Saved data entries
►
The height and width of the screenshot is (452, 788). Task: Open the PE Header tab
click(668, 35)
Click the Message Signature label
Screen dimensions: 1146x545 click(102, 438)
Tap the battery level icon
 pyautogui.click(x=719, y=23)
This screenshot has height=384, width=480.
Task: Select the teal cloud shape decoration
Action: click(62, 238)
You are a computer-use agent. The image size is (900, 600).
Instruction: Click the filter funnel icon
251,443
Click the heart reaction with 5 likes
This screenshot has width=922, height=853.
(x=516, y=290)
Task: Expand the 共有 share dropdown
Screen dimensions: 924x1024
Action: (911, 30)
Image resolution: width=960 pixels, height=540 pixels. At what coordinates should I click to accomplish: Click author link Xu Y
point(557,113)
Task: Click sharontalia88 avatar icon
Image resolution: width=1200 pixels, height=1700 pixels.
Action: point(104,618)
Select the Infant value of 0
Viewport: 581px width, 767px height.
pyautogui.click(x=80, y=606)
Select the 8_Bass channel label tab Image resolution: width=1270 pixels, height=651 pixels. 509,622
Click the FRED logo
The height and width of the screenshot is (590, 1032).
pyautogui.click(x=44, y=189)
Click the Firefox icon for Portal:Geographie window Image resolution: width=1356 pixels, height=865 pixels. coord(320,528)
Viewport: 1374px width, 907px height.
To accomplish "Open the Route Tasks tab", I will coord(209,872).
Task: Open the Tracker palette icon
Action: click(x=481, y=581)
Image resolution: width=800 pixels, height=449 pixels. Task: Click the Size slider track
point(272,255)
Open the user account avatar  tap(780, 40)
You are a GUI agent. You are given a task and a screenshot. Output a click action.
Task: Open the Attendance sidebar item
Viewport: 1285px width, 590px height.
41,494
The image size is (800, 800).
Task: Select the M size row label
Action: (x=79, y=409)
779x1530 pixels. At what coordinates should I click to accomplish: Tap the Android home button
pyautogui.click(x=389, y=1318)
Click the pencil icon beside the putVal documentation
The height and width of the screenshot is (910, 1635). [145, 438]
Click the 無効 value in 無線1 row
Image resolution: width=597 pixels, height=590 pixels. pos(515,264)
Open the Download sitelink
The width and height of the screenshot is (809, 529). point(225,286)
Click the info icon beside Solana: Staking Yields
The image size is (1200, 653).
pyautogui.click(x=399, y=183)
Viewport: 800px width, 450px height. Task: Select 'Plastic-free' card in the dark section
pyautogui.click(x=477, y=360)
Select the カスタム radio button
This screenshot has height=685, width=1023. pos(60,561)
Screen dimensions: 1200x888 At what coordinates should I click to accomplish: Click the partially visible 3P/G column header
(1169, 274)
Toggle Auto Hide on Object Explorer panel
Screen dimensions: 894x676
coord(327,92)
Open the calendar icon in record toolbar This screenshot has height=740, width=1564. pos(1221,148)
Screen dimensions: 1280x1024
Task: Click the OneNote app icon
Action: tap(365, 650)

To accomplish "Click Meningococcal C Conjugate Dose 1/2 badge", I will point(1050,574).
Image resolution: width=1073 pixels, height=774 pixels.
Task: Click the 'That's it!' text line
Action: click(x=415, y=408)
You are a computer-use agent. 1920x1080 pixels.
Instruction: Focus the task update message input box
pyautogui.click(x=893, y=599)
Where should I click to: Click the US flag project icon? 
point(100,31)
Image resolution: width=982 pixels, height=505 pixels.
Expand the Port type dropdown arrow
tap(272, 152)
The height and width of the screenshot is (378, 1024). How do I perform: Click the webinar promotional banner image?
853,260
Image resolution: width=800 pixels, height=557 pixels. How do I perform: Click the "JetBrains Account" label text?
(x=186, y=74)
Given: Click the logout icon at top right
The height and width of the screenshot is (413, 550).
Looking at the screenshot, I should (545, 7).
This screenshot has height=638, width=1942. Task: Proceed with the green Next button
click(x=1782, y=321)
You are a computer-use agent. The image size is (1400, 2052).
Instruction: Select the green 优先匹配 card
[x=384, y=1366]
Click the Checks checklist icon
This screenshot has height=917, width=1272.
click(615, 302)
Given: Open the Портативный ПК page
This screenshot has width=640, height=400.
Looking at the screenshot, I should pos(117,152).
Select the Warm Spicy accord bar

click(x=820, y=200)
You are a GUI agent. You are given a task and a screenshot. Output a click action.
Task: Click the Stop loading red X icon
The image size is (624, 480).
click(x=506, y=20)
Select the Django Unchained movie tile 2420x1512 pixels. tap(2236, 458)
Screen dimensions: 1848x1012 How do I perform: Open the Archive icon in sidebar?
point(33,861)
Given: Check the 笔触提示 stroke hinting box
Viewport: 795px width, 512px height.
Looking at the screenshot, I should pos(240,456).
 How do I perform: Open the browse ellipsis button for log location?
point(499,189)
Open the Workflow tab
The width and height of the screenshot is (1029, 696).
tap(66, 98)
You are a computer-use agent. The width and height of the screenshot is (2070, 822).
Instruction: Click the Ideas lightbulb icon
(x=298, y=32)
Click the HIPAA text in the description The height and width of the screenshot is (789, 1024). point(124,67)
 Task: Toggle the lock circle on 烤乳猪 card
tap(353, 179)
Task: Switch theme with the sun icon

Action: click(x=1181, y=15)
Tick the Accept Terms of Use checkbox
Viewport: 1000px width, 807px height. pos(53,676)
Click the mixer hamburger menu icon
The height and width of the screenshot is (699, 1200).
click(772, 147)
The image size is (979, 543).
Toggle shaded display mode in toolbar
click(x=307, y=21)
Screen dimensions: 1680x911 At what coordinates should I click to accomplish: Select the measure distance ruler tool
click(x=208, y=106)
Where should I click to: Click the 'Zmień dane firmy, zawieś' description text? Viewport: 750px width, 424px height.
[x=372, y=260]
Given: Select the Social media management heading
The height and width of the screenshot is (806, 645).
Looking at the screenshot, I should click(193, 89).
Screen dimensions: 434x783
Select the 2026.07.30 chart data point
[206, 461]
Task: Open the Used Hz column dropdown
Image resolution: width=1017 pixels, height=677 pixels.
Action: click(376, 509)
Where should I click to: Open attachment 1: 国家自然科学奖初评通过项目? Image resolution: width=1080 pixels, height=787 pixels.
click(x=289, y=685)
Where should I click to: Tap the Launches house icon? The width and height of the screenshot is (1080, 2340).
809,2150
◄
### ACTION ITEM
Give back every entry exactly.

### FINISHED EXERCISE
The height and width of the screenshot is (452, 788). Task: Open the PE Header tab
click(668, 35)
Click the Message Signature label
Screen dimensions: 1146x545 click(102, 438)
Tap the battery level icon
 pyautogui.click(x=719, y=23)
This screenshot has height=384, width=480.
Task: Select the teal cloud shape decoration
Action: click(62, 238)
You are a computer-use agent. The image size is (900, 600).
Instruction: Click the filter funnel icon
251,443
Click the heart reaction with 5 likes
This screenshot has width=922, height=853.
(x=516, y=290)
Task: Expand the 共有 share dropdown
Screen dimensions: 924x1024
Action: (911, 30)
Image resolution: width=960 pixels, height=540 pixels. At what coordinates should I click to accomplish: Click author link Xu Y
point(557,113)
Task: Click sharontalia88 avatar icon
Image resolution: width=1200 pixels, height=1700 pixels.
Action: point(104,618)
Select the Infant value of 0
Viewport: 581px width, 767px height.
pyautogui.click(x=80, y=606)
Select the 8_Bass channel label tab Image resolution: width=1270 pixels, height=651 pixels. 509,622
Click the FRED logo
The height and width of the screenshot is (590, 1032).
pyautogui.click(x=44, y=189)
Click the Firefox icon for Portal:Geographie window Image resolution: width=1356 pixels, height=865 pixels. coord(320,528)
Viewport: 1374px width, 907px height.
To accomplish "Open the Route Tasks tab", I will coord(209,872).
Task: Open the Tracker palette icon
Action: click(x=481, y=581)
Image resolution: width=800 pixels, height=449 pixels. Task: Click the Size slider track
point(272,255)
Open the user account avatar  tap(780, 40)
You are a GUI agent. You are given a task and a screenshot. Output a click action.
Task: Open the Attendance sidebar item
Viewport: 1285px width, 590px height.
41,494
The image size is (800, 800).
Task: Select the M size row label
Action: (x=79, y=409)
779x1530 pixels. At what coordinates should I click to accomplish: Tap the Android home button
pyautogui.click(x=389, y=1318)
Click the pencil icon beside the putVal documentation
The height and width of the screenshot is (910, 1635). [145, 438]
Click the 無効 value in 無線1 row
Image resolution: width=597 pixels, height=590 pixels. pos(515,264)
Open the Download sitelink
The width and height of the screenshot is (809, 529). point(225,286)
Click the info icon beside Solana: Staking Yields
The image size is (1200, 653).
pyautogui.click(x=399, y=183)
Viewport: 800px width, 450px height. Task: Select 'Plastic-free' card in the dark section
pyautogui.click(x=477, y=360)
Select the カスタム radio button
This screenshot has height=685, width=1023. pos(60,561)
Screen dimensions: 1200x888 At what coordinates should I click to accomplish: Click the partially visible 3P/G column header
(1169, 274)
Toggle Auto Hide on Object Explorer panel
Screen dimensions: 894x676
coord(327,92)
Open the calendar icon in record toolbar This screenshot has height=740, width=1564. pos(1221,148)
Screen dimensions: 1280x1024
Task: Click the OneNote app icon
Action: tap(365, 650)

To accomplish "Click Meningococcal C Conjugate Dose 1/2 badge", I will point(1050,574).
Image resolution: width=1073 pixels, height=774 pixels.
Task: Click the 'That's it!' text line
Action: click(x=415, y=408)
You are a computer-use agent. 1920x1080 pixels.
Instruction: Focus the task update message input box
pyautogui.click(x=893, y=599)
Where should I click to: Click the US flag project icon? 
point(100,31)
Image resolution: width=982 pixels, height=505 pixels.
Expand the Port type dropdown arrow
tap(272, 152)
The height and width of the screenshot is (378, 1024). How do I perform: Click the webinar promotional banner image?
853,260
Image resolution: width=800 pixels, height=557 pixels. How do I perform: Click the "JetBrains Account" label text?
(x=186, y=74)
Given: Click the logout icon at top right
The height and width of the screenshot is (413, 550).
Looking at the screenshot, I should (545, 7).
This screenshot has height=638, width=1942. Task: Proceed with the green Next button
click(x=1782, y=321)
You are a computer-use agent. The image size is (1400, 2052).
Instruction: Select the green 优先匹配 card
[x=384, y=1366]
Click the Checks checklist icon
This screenshot has height=917, width=1272.
click(615, 302)
Given: Open the Портативный ПК page
This screenshot has width=640, height=400.
Looking at the screenshot, I should pos(117,152).
Select the Warm Spicy accord bar

click(x=820, y=200)
You are a GUI agent. You are given a task and a screenshot. Output a click action.
Task: Click the Stop loading red X icon
The image size is (624, 480).
click(x=506, y=20)
Select the Django Unchained movie tile 2420x1512 pixels. tap(2236, 458)
Screen dimensions: 1848x1012 How do I perform: Open the Archive icon in sidebar?
point(33,861)
Given: Check the 笔触提示 stroke hinting box
Viewport: 795px width, 512px height.
Looking at the screenshot, I should pos(240,456).
 How do I perform: Open the browse ellipsis button for log location?
point(499,189)
Open the Workflow tab
The width and height of the screenshot is (1029, 696).
tap(66, 98)
You are a computer-use agent. The width and height of the screenshot is (2070, 822).
Instruction: Click the Ideas lightbulb icon
(x=298, y=32)
Click the HIPAA text in the description The height and width of the screenshot is (789, 1024). point(124,67)
 Task: Toggle the lock circle on 烤乳猪 card
tap(353, 179)
Task: Switch theme with the sun icon

Action: click(x=1181, y=15)
Tick the Accept Terms of Use checkbox
Viewport: 1000px width, 807px height. pos(53,676)
Click the mixer hamburger menu icon
The height and width of the screenshot is (699, 1200).
click(772, 147)
The image size is (979, 543).
Toggle shaded display mode in toolbar
click(x=307, y=21)
Screen dimensions: 1680x911 At what coordinates should I click to accomplish: Select the measure distance ruler tool
click(x=208, y=106)
Where should I click to: Click the 'Zmień dane firmy, zawieś' description text? Viewport: 750px width, 424px height.
[x=372, y=260]
Given: Select the Social media management heading
The height and width of the screenshot is (806, 645).
Looking at the screenshot, I should click(193, 89).
Screen dimensions: 434x783
Select the 2026.07.30 chart data point
[206, 461]
Task: Open the Used Hz column dropdown
Image resolution: width=1017 pixels, height=677 pixels.
Action: click(376, 509)
Where should I click to: Open attachment 1: 国家自然科学奖初评通过项目? Image resolution: width=1080 pixels, height=787 pixels.
click(x=289, y=685)
Where should I click to: Tap the Launches house icon? The width and height of the screenshot is (1080, 2340).
809,2150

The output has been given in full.